- **TASK PROMPT**: Please reproduce all of the listing below exactly and drop its images.

- **DATA LISTING**:
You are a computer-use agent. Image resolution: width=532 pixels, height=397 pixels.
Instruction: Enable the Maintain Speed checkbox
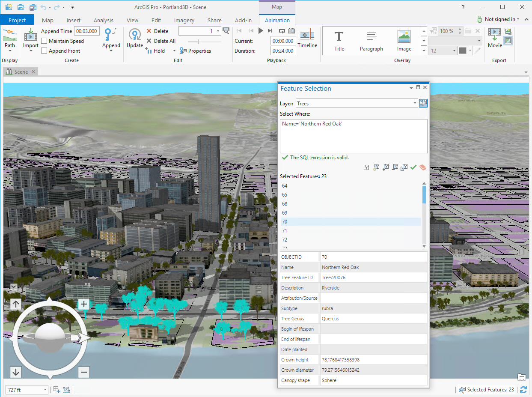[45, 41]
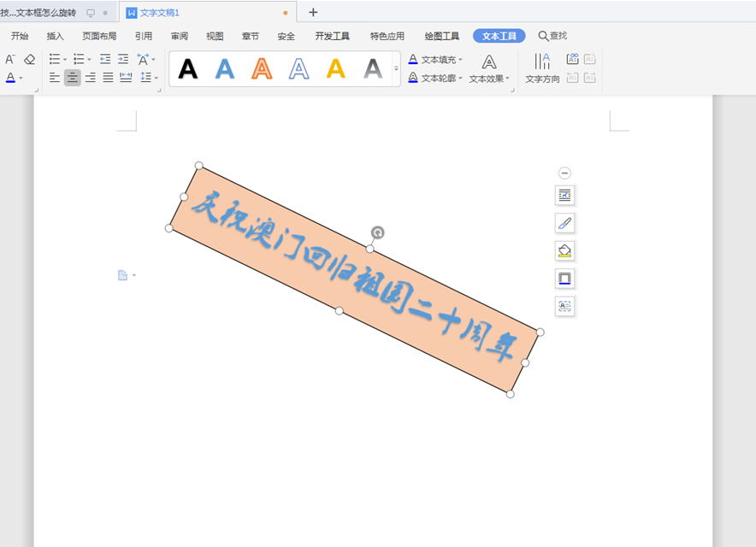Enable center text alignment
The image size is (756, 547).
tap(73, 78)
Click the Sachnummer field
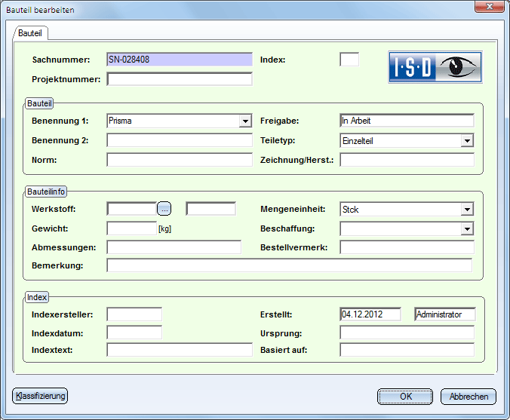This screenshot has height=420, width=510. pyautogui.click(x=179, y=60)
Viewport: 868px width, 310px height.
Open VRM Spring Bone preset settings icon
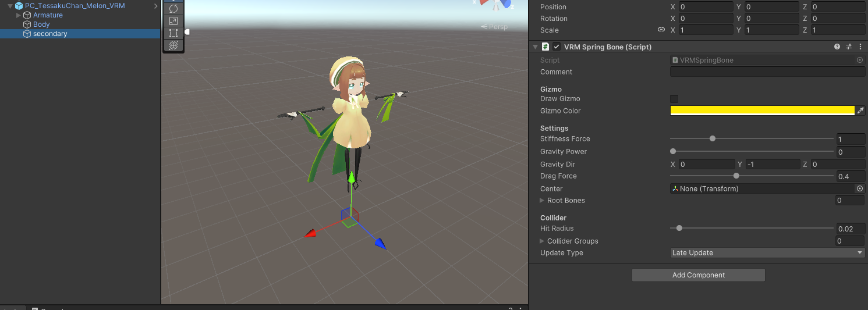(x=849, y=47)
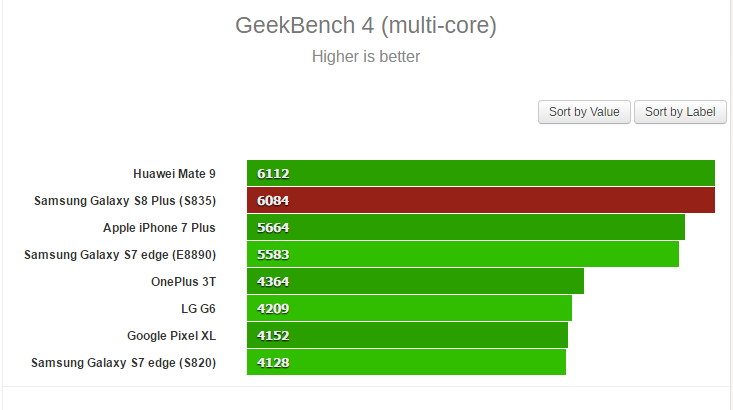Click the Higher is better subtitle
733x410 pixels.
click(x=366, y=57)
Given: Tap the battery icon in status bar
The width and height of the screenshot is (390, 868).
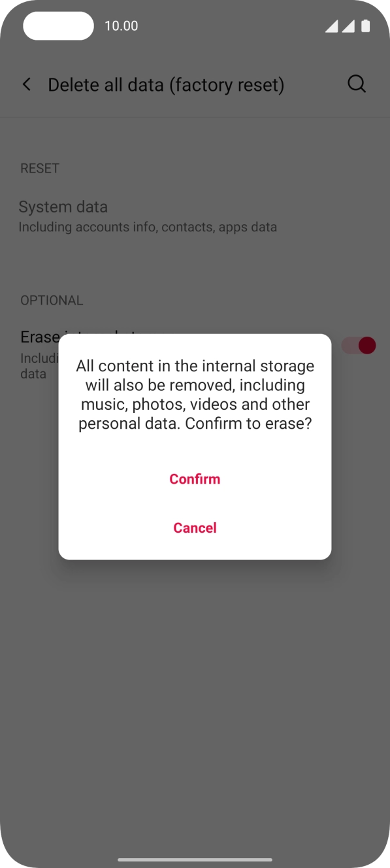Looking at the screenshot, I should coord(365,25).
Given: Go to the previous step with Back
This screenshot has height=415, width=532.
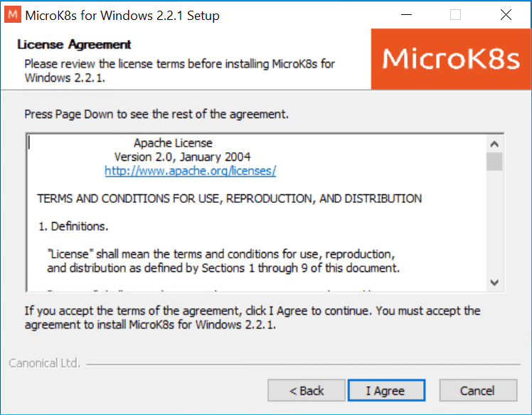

- **THE COMPLETED TASK**:
You are a computer-use agent. Image resolution: width=532 pixels, height=397 pixels.
Instruction: Enable the Maintain Speed checkbox
[45, 41]
Enable center text alignment
The image size is (756, 547).
tap(73, 78)
Click the Sachnummer field
This screenshot has height=420, width=510. pyautogui.click(x=179, y=60)
Viewport: 868px width, 310px height.
Open VRM Spring Bone preset settings icon
(x=849, y=47)
Click the Higher is better subtitle
733x410 pixels.
click(x=366, y=57)
Given: Tap the battery icon in status bar
The width and height of the screenshot is (390, 868).
Looking at the screenshot, I should coord(365,25).
Given: Go to the previous step with Back
This screenshot has height=415, width=532.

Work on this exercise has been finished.